Joint Relation Extraction of Famous Medical Cases with CasRel Model Combining Entity Mapping and Data Augmentation
10.13422/j.cnki.syfjx.20251866
- VernacularTitle:结合数据增强与实体映射CasRel模型的名家医案联合关系抽取
- Author:
Yuxin LI
1
;
Xinghua XIANG
1
;
Hang YANG
1
;
Dasheng LIU
1
;
Jiaheng WANG
1
;
Zhiwei ZHAO
1
;
Jiaxu HAN
1
;
Mengjie WU
1
;
Qianzi CHE
1
;
Wei YANG
1
Author Information
1. Institute of Basic Research in Clinical Medicine,China Academy of Chinese Medical Sciences, Beijing 100700,China
- Publication Type:Journal Article
- Keywords:
data augmentation;
famous medical cases;
relationship extraction;
joint learning approach;
cascade binary tagging framework for relation triple extraction(CasRel) model;
knowledge graph
- From:
Chinese Journal of Experimental Traditional Medical Formulae
2026;32(2):218-225
- CountryChina
- Language:Chinese
-
Abstract:
ObjectiveTo address the challenges of unstructured classical Chinese expressions, nested entity relationships, and limited annotated data in famous traditional Chinese medicine(TCM) case records, this study proposes a joint relation extraction framework that integrates data augmentation and entity mapping, aiming to support the construction of TCM diagnostic knowledge graphs and clinical pattern mining.
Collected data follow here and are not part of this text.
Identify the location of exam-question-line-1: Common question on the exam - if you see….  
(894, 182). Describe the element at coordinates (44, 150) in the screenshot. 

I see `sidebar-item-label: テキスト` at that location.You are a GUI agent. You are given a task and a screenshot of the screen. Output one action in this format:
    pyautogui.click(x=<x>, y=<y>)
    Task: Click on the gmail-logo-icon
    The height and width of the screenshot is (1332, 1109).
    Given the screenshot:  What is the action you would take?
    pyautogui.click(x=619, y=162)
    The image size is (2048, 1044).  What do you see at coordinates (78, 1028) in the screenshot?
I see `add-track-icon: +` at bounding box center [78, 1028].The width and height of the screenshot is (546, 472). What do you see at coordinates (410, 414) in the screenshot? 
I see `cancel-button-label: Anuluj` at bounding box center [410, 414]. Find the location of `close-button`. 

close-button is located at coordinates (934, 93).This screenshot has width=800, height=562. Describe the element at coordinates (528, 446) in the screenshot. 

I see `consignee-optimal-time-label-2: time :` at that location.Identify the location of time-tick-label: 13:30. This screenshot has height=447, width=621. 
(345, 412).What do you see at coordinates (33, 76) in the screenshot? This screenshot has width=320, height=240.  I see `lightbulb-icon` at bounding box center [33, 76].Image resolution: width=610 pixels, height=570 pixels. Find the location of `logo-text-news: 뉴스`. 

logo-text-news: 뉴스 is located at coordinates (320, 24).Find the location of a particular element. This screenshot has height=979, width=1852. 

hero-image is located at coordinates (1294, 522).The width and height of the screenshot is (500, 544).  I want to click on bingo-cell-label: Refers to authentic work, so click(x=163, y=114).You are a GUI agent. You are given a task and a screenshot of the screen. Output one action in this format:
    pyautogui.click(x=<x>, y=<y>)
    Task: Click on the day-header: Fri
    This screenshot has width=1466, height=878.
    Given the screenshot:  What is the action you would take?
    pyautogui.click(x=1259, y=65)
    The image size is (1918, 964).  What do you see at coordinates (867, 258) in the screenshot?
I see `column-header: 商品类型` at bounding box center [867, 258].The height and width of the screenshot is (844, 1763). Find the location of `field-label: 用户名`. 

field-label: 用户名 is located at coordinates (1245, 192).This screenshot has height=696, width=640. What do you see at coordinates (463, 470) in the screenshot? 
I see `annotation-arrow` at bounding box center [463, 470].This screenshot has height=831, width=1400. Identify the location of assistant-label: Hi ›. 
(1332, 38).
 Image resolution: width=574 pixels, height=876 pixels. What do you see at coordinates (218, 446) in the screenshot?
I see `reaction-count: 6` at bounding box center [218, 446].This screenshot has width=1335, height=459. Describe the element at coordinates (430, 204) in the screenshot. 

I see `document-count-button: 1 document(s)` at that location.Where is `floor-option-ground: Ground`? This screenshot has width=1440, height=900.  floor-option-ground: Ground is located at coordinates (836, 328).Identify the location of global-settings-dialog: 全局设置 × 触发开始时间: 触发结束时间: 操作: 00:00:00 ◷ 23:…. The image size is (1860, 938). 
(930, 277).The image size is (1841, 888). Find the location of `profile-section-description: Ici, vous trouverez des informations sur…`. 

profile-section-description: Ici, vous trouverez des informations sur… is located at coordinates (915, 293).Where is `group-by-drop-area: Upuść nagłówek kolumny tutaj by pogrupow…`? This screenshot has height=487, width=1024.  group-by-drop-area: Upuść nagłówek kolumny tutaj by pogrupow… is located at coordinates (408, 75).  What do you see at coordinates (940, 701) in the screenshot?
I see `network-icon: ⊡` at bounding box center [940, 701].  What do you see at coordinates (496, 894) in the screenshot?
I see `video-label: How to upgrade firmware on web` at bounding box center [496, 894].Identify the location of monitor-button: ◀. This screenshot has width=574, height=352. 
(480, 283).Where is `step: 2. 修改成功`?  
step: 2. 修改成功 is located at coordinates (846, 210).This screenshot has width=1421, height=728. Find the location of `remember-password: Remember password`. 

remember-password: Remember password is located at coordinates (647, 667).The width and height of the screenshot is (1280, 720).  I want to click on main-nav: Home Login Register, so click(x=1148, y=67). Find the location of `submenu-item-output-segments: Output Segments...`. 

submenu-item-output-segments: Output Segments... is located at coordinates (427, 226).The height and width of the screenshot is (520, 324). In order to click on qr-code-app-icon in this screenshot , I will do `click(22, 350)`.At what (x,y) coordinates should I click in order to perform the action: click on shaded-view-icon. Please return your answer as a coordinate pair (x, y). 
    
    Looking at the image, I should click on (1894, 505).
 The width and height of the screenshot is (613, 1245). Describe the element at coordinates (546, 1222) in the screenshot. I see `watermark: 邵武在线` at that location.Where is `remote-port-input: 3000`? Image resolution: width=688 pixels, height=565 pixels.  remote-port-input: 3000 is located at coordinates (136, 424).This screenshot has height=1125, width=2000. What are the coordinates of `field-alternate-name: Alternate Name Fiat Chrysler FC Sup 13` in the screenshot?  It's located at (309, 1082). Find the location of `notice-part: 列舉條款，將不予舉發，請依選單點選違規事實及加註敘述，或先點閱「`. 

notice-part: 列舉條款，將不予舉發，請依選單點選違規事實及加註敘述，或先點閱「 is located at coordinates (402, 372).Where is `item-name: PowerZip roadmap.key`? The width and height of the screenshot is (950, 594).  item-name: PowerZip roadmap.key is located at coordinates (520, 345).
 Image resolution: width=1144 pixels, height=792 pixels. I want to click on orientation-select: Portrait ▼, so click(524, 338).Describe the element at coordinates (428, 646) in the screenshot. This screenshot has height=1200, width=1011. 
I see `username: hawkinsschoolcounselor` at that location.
MethodsWe developed an annotation structure for entities and their relationships in TCM case texts and applied a data augmentation strategy by incorporating multiple ancient texts to expand the relation extraction dataset. A cascade binary tagging framework for relation triple extraction(CasRel) model for TCM semantics was designed, integrating a pre-trained bidirectional encoder representations from transformers(BERT) layer for classical TCM texts to enhance semantic representation, and using a head entity-relation-tail entity mapping mechanism to address entity nesting and relation overlapping issues. ResultsExperimental results showed that the CasRel model, combining data augmentation and entity mapping, outperformed the pipeline-based Bert-Radical-Lexicon(BRL)-bidirectional long short-term memory(BiLSTM)-Attention model. The overall precision, recall, and F1-score across 12 relation types reached 65.73%, 64.03%, and 64.87%, which represent improvements of 14.26%, 7.98%, and 11.21% compared to the BRL-BiLSTM-Attention model, respectively. Notably, the F1-score for tongue syndrome relations increased by 22.68%(69.32%), and the prescription-syndrome relations performed the best with the F1-score of 70.10%. ConclusionThe proposed framework significantly improves the semantic representation and complex dependencies in TCM texts, offering a reusable technical framework for structured mining of TCM case records. The constructed knowledge graph can support clinical syndrome differentiation, prescription optimization, and drug compatibility, providing a methodological reference for TCM artificial intelligence research.